Assigned task:
Return the data below in full. Keep each character unchanged.

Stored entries
————
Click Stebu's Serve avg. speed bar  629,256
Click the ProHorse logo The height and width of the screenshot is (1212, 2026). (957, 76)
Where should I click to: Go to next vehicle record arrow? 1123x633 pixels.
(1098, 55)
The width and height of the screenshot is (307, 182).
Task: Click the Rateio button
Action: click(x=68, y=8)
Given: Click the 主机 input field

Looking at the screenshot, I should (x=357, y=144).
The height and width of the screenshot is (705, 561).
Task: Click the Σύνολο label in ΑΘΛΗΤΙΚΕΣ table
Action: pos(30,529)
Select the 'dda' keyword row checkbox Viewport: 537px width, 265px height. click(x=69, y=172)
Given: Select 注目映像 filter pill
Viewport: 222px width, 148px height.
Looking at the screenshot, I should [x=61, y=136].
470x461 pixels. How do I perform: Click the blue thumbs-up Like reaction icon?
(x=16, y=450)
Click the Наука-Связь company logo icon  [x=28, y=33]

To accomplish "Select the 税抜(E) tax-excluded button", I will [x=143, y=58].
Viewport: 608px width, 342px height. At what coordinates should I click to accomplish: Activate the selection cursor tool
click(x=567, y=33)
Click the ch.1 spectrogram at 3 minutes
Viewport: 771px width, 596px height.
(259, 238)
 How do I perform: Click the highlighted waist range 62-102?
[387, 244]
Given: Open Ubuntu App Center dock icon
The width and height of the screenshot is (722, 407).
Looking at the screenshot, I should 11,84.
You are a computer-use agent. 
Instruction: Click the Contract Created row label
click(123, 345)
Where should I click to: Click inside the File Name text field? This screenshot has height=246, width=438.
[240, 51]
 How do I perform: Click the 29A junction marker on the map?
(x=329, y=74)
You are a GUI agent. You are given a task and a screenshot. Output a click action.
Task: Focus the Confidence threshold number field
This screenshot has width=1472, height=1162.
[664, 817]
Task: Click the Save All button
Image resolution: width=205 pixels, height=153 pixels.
————
Answer space:
Click Stebu's Serve avg. speed bar  629,256
Click the ProHorse logo The height and width of the screenshot is (1212, 2026). (957, 76)
Where should I click to: Go to next vehicle record arrow? 1123x633 pixels.
(1098, 55)
The width and height of the screenshot is (307, 182).
Task: Click the Rateio button
Action: click(x=68, y=8)
Given: Click the 主机 input field

Looking at the screenshot, I should (x=357, y=144).
The height and width of the screenshot is (705, 561).
Task: Click the Σύνολο label in ΑΘΛΗΤΙΚΕΣ table
Action: pos(30,529)
Select the 'dda' keyword row checkbox Viewport: 537px width, 265px height. click(x=69, y=172)
Given: Select 注目映像 filter pill
Viewport: 222px width, 148px height.
Looking at the screenshot, I should [x=61, y=136].
470x461 pixels. How do I perform: Click the blue thumbs-up Like reaction icon?
(x=16, y=450)
Click the Наука-Связь company logo icon  [x=28, y=33]

To accomplish "Select the 税抜(E) tax-excluded button", I will [x=143, y=58].
Viewport: 608px width, 342px height. At what coordinates should I click to accomplish: Activate the selection cursor tool
click(x=567, y=33)
Click the ch.1 spectrogram at 3 minutes
Viewport: 771px width, 596px height.
(259, 238)
 How do I perform: Click the highlighted waist range 62-102?
[387, 244]
Given: Open Ubuntu App Center dock icon
The width and height of the screenshot is (722, 407).
Looking at the screenshot, I should 11,84.
You are a computer-use agent. 
Instruction: Click the Contract Created row label
click(123, 345)
Where should I click to: Click inside the File Name text field? This screenshot has height=246, width=438.
[240, 51]
 How do I perform: Click the 29A junction marker on the map?
(x=329, y=74)
You are a GUI agent. You are given a task and a screenshot. Output a click action.
Task: Focus the Confidence threshold number field
This screenshot has width=1472, height=1162.
[664, 817]
Task: Click the Save All button
Image resolution: width=205 pixels, height=153 pixels.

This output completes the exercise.